> _TASK OBJECTIVE_
Copy the following lines exactly as they are, covering every record.
::: LISTING :::
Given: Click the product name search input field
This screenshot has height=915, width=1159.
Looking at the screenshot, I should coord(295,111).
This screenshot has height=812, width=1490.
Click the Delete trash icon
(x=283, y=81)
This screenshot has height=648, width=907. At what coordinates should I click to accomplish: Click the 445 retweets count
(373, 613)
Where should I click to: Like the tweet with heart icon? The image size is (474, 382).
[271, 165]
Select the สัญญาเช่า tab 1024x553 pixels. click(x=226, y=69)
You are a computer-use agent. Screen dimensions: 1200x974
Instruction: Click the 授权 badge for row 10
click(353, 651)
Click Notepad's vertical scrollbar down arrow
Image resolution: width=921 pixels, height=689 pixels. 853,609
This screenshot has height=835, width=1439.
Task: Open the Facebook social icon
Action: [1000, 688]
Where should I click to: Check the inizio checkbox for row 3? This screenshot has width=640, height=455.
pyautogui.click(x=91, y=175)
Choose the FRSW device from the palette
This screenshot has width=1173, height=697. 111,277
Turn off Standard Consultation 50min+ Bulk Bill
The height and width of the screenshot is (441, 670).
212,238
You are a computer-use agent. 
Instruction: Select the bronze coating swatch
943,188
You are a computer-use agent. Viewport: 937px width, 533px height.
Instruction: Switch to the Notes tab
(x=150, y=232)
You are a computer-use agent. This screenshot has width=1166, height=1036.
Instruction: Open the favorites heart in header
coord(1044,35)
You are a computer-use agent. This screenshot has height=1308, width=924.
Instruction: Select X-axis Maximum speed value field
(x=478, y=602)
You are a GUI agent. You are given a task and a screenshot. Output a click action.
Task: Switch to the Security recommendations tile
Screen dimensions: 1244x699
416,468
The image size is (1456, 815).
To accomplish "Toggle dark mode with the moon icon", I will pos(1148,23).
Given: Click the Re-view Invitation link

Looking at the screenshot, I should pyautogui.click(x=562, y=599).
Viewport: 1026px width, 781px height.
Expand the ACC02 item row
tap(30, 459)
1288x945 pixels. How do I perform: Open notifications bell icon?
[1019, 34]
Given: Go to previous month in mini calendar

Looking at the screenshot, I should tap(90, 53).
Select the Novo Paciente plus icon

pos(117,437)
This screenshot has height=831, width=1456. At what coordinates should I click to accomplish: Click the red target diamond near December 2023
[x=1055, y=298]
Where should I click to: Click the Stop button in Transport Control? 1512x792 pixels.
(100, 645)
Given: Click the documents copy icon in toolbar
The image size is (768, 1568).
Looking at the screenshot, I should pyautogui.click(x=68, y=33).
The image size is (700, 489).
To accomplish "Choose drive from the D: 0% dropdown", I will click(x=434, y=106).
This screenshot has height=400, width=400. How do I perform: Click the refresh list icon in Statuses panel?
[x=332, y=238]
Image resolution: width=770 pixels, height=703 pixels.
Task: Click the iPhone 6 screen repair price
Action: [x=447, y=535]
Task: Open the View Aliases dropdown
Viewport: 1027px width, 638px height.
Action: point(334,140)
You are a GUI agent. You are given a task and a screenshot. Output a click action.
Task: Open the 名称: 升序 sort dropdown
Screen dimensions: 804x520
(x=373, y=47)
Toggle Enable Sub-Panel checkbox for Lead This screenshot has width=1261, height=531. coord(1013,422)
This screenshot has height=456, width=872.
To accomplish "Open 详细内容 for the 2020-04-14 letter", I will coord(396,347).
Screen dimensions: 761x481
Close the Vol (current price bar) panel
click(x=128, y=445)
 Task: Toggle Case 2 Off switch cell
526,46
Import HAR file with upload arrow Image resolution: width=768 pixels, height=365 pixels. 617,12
:::
> _RESPONSE TO THIS EXERCISE_
Given: Click the product name search input field
This screenshot has height=915, width=1159.
Looking at the screenshot, I should coord(295,111).
This screenshot has height=812, width=1490.
Click the Delete trash icon
(x=283, y=81)
This screenshot has height=648, width=907. At what coordinates should I click to accomplish: Click the 445 retweets count
(373, 613)
Where should I click to: Like the tweet with heart icon? The image size is (474, 382).
[271, 165]
Select the สัญญาเช่า tab 1024x553 pixels. click(x=226, y=69)
You are a computer-use agent. Screen dimensions: 1200x974
Instruction: Click the 授权 badge for row 10
click(353, 651)
Click Notepad's vertical scrollbar down arrow
Image resolution: width=921 pixels, height=689 pixels. 853,609
This screenshot has height=835, width=1439.
Task: Open the Facebook social icon
Action: [1000, 688]
Where should I click to: Check the inizio checkbox for row 3? This screenshot has width=640, height=455.
pyautogui.click(x=91, y=175)
Choose the FRSW device from the palette
This screenshot has width=1173, height=697. 111,277
Turn off Standard Consultation 50min+ Bulk Bill
The height and width of the screenshot is (441, 670).
212,238
You are a computer-use agent. 
Instruction: Select the bronze coating swatch
943,188
You are a computer-use agent. Viewport: 937px width, 533px height.
Instruction: Switch to the Notes tab
(x=150, y=232)
You are a computer-use agent. This screenshot has width=1166, height=1036.
Instruction: Open the favorites heart in header
coord(1044,35)
You are a computer-use agent. This screenshot has height=1308, width=924.
Instruction: Select X-axis Maximum speed value field
(x=478, y=602)
You are a GUI agent. You are given a task and a screenshot. Output a click action.
Task: Switch to the Security recommendations tile
Screen dimensions: 1244x699
416,468
The image size is (1456, 815).
To accomplish "Toggle dark mode with the moon icon", I will pos(1148,23).
Given: Click the Re-view Invitation link

Looking at the screenshot, I should pyautogui.click(x=562, y=599).
Viewport: 1026px width, 781px height.
Expand the ACC02 item row
tap(30, 459)
1288x945 pixels. How do I perform: Open notifications bell icon?
[1019, 34]
Given: Go to previous month in mini calendar

Looking at the screenshot, I should tap(90, 53).
Select the Novo Paciente plus icon

pos(117,437)
This screenshot has height=831, width=1456. At what coordinates should I click to accomplish: Click the red target diamond near December 2023
[x=1055, y=298]
Where should I click to: Click the Stop button in Transport Control? 1512x792 pixels.
(100, 645)
Given: Click the documents copy icon in toolbar
The image size is (768, 1568).
Looking at the screenshot, I should pyautogui.click(x=68, y=33).
The image size is (700, 489).
To accomplish "Choose drive from the D: 0% dropdown", I will click(x=434, y=106).
This screenshot has height=400, width=400. How do I perform: Click the refresh list icon in Statuses panel?
[x=332, y=238]
Image resolution: width=770 pixels, height=703 pixels.
Task: Click the iPhone 6 screen repair price
Action: [x=447, y=535]
Task: Open the View Aliases dropdown
Viewport: 1027px width, 638px height.
Action: point(334,140)
You are a GUI agent. You are given a task and a screenshot. Output a click action.
Task: Open the 名称: 升序 sort dropdown
Screen dimensions: 804x520
(x=373, y=47)
Toggle Enable Sub-Panel checkbox for Lead This screenshot has width=1261, height=531. coord(1013,422)
This screenshot has height=456, width=872.
To accomplish "Open 详细内容 for the 2020-04-14 letter", I will coord(396,347).
Screen dimensions: 761x481
Close the Vol (current price bar) panel
click(x=128, y=445)
 Task: Toggle Case 2 Off switch cell
526,46
Import HAR file with upload arrow Image resolution: width=768 pixels, height=365 pixels. 617,12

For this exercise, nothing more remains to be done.